Gamers should also be weary of the Galaxy Tab A. In 3DMark benchmarks it ranks very low and, considering that for the same price you can buy one of the best gaming tablets, it's pretty disappointing. I didn't have many hiccups while playing games, however these benchmarks indicate that if you're heavy on the gaming, you can do better.

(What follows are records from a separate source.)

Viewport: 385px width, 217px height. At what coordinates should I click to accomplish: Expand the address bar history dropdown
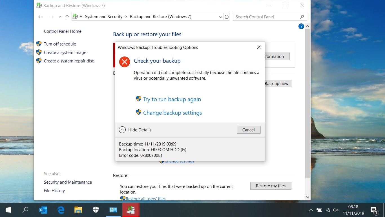pyautogui.click(x=220, y=17)
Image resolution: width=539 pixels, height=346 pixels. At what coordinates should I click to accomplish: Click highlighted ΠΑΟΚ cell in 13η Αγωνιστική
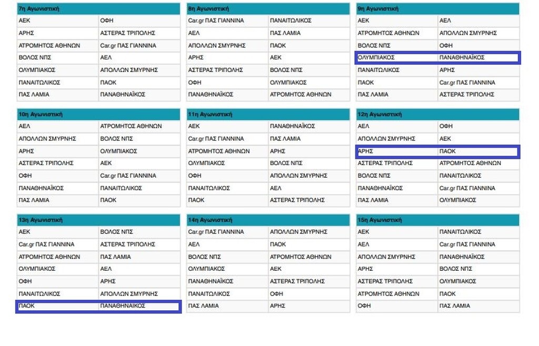tap(57, 306)
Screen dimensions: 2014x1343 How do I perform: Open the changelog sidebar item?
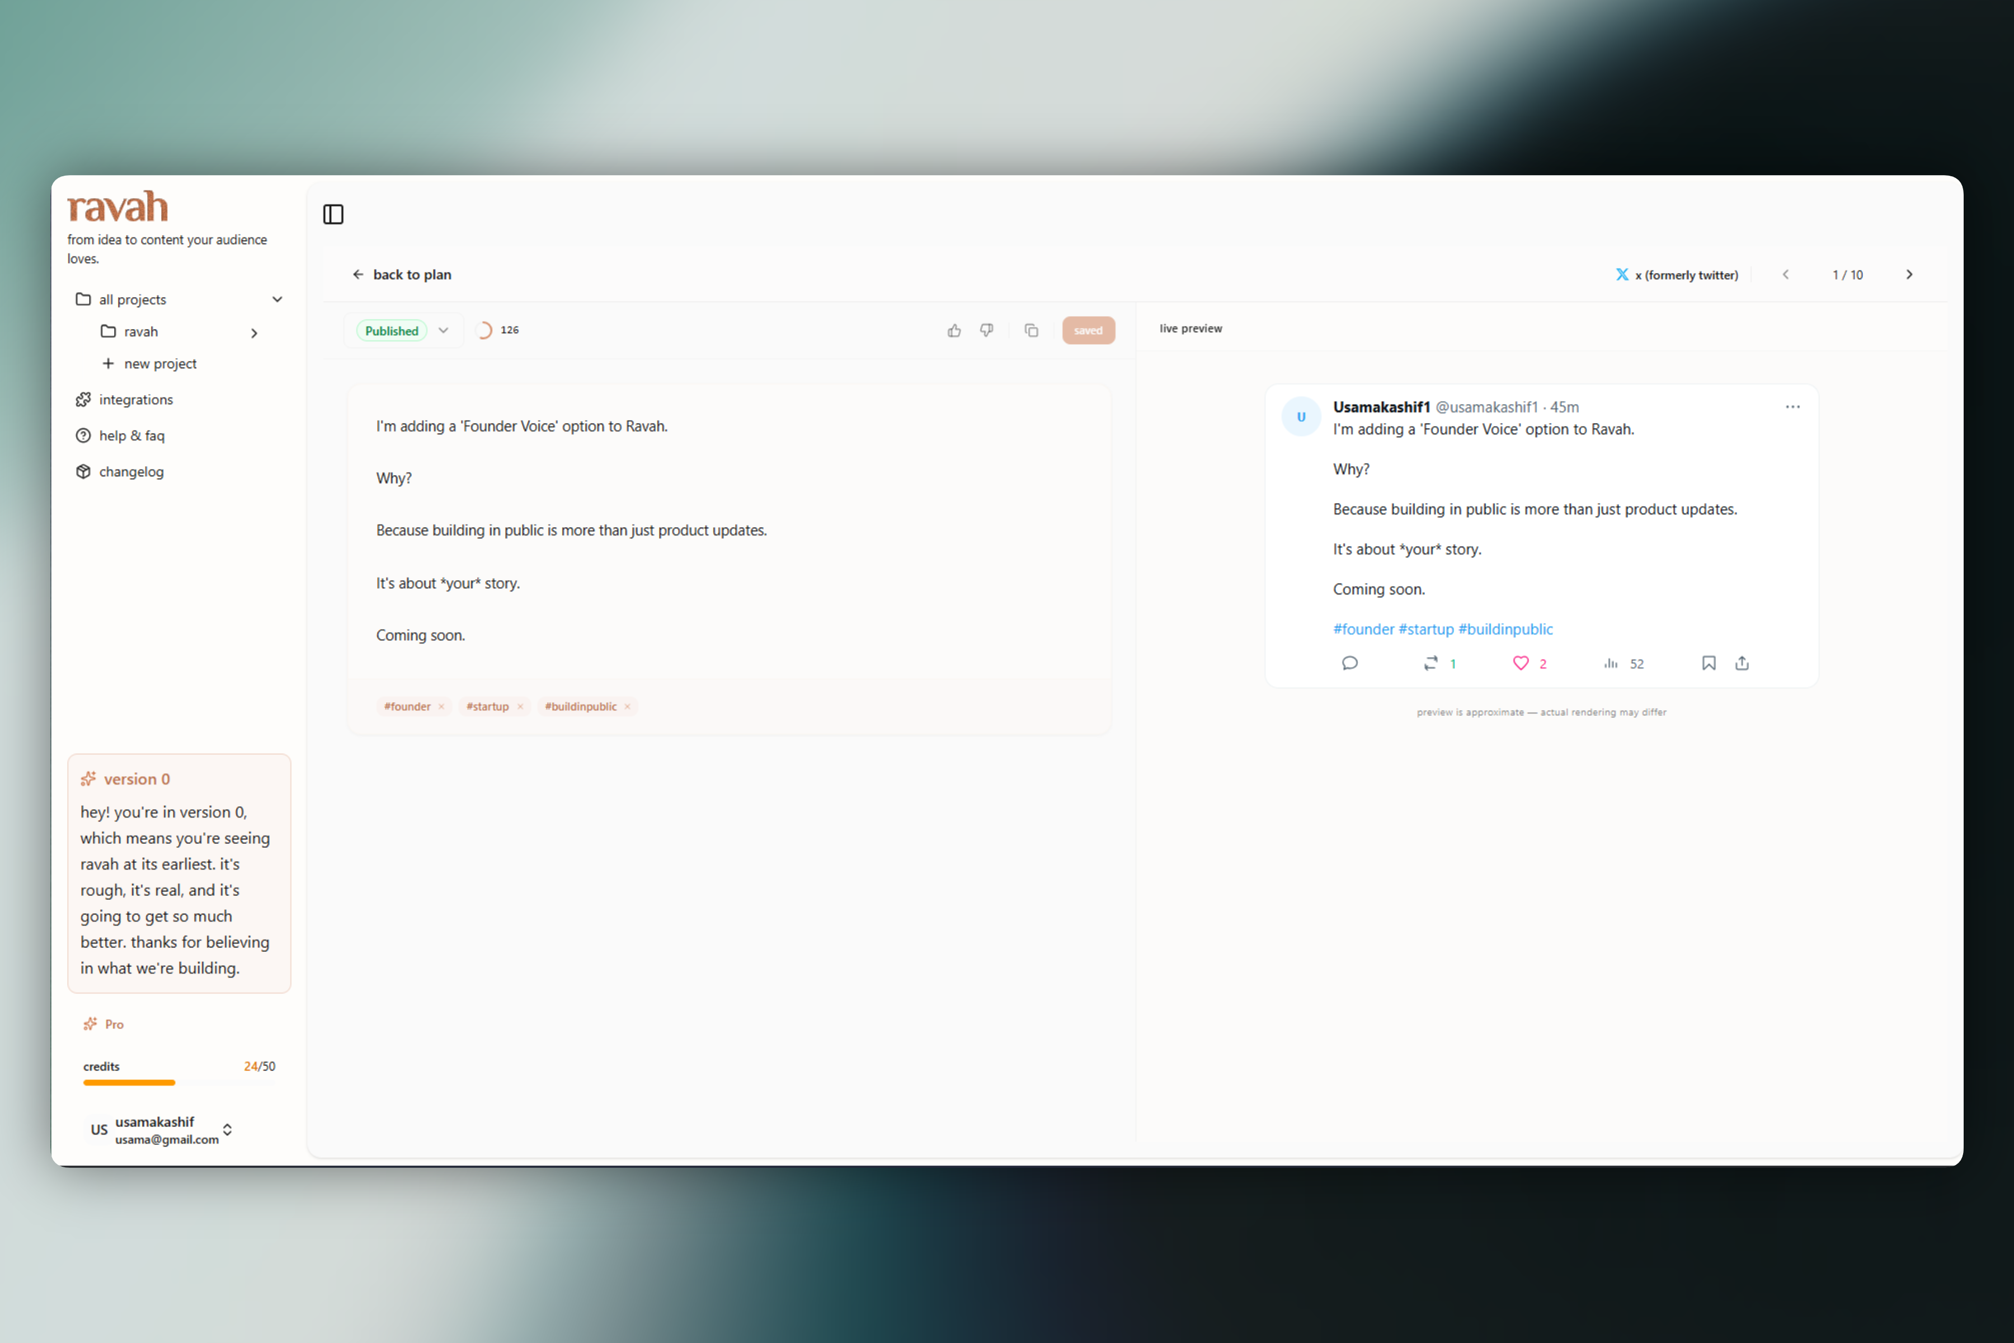click(x=131, y=472)
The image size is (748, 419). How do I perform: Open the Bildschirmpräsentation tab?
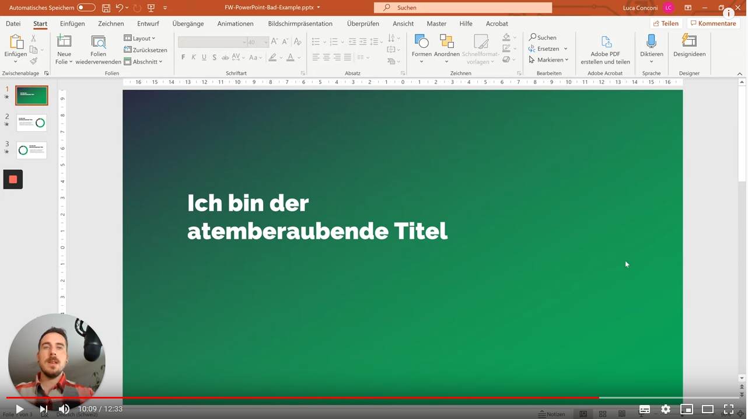coord(299,24)
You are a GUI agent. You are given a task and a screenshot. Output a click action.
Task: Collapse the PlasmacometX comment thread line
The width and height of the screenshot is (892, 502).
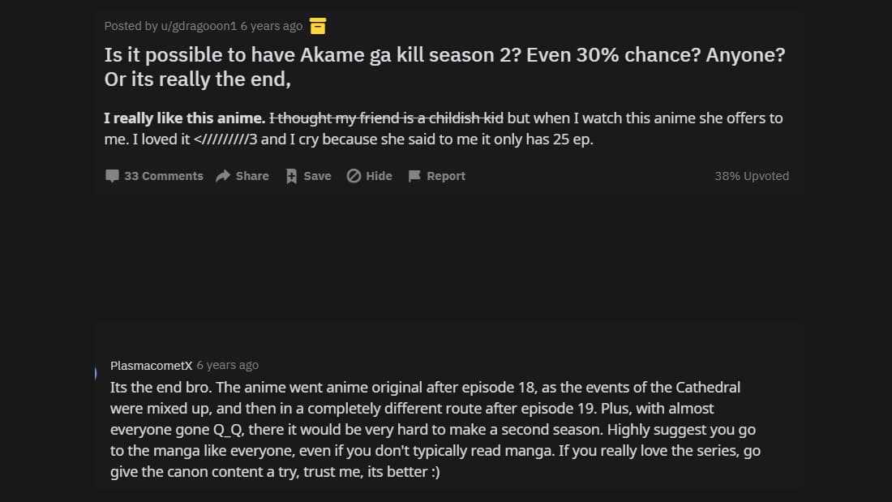pos(96,373)
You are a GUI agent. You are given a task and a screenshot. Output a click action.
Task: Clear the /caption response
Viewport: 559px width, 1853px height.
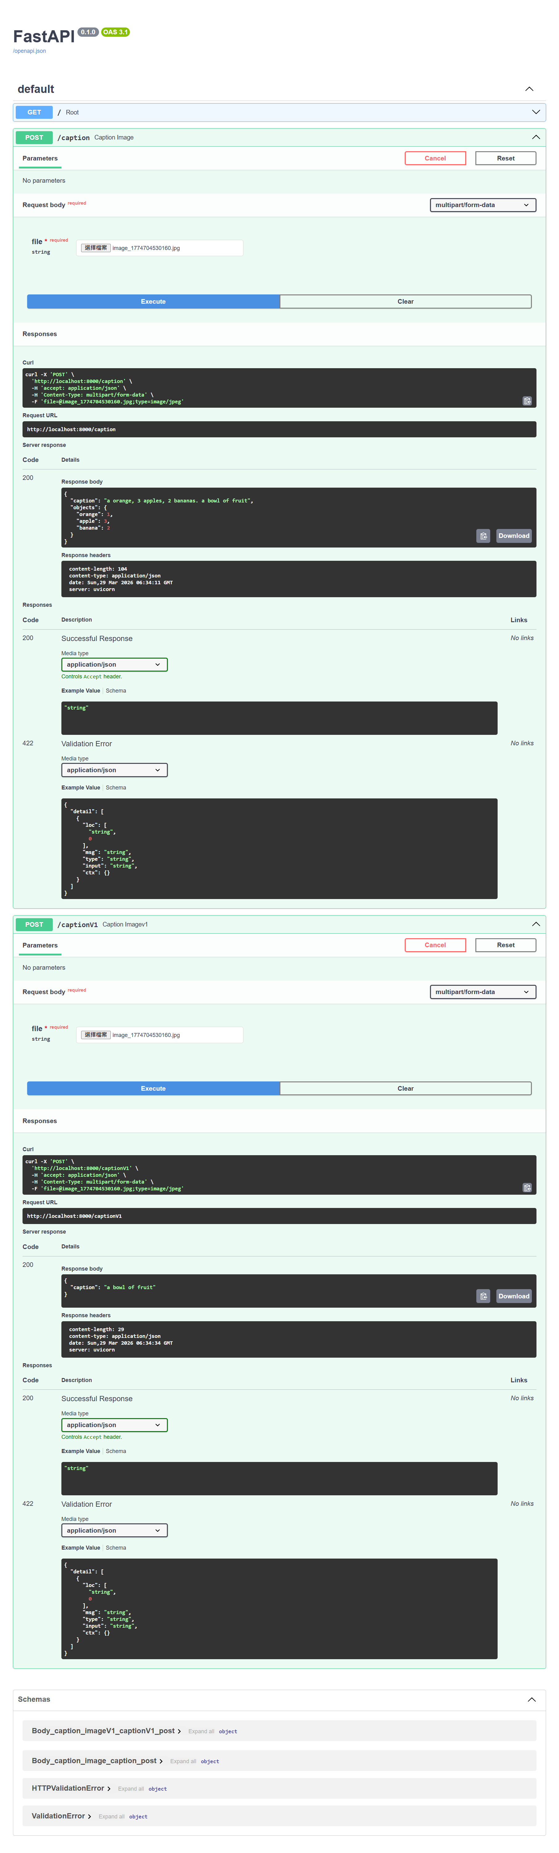405,301
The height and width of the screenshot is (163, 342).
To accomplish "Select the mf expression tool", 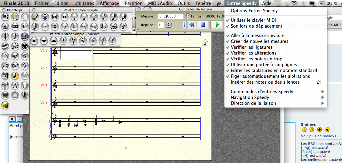I will point(15,56).
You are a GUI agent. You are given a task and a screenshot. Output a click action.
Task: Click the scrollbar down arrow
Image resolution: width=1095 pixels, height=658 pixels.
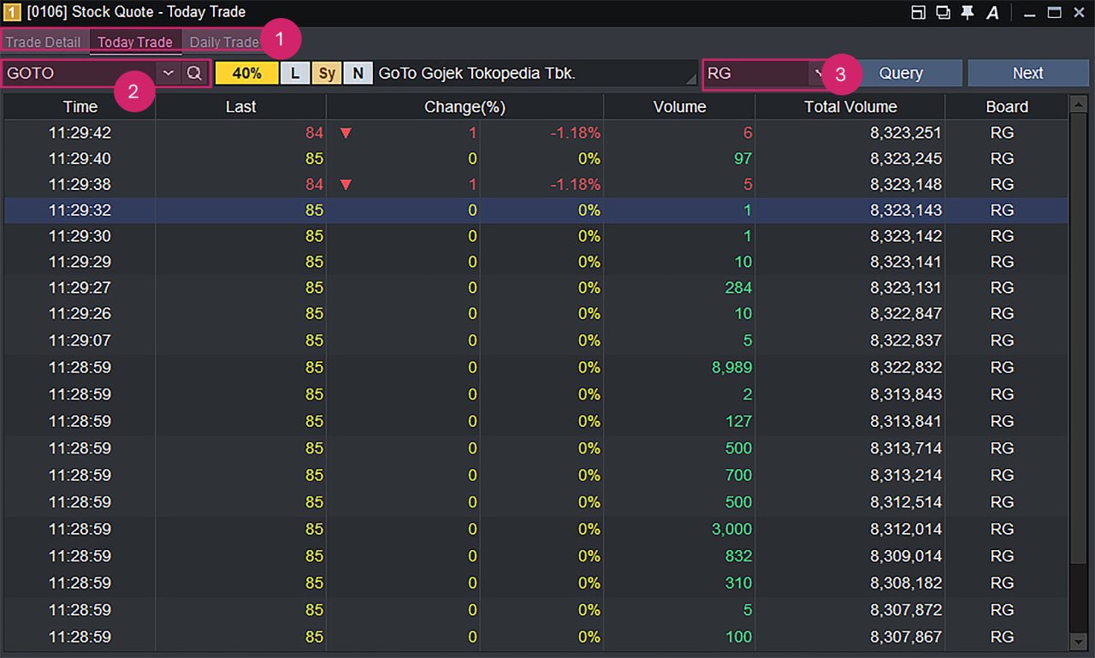[1079, 642]
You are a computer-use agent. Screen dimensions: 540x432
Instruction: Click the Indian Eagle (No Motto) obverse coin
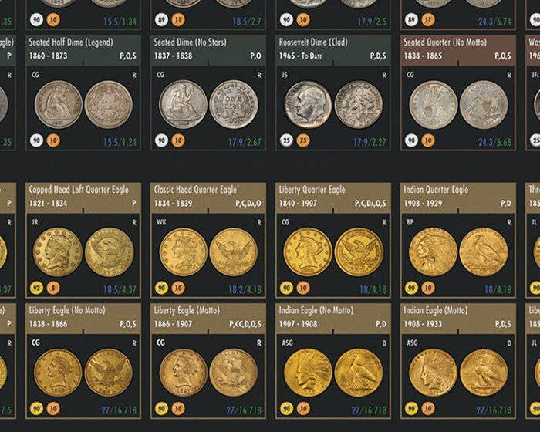308,373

After testing the tablet in the CNET Lab, by looping a local video in airplane mode, the Tab A averaged an impressive 15.7 hours. Now that's what I call a tablet with great battery life.

Battery test result
Samsung Tab A 10 15.7


In an age where more pixels make for a better tablet, a lackluster screen can be forgiven for a lower price. This is not the case with the Samsung Galaxy Tab A 9.7; its pixelated display and simple specs are not worth its price. However, the competitive price on the smaller 8-inch counterpart makes the dull screen pardonable.

If you don't mind the price tag or a smaller screen, you should also consider the Nvidia Shield tablet, which dutifully outperforms both Samsungs. The upside to a quiet year in tablets means that some of last year's models have reduced to a price comparable to or lower than the Galaxy Tab A 9.7. You can currently get both the Samsung Galaxy Tab Pro 10.1 or the LG G Pad 10.1 for less than the Galaxy Tab A 9.7's starting price.

The tablet itself isn't too shabby -- it would make a great budget option if priced correspondingly. Unfortunately it's not, making other models with better performance or lower prices better options.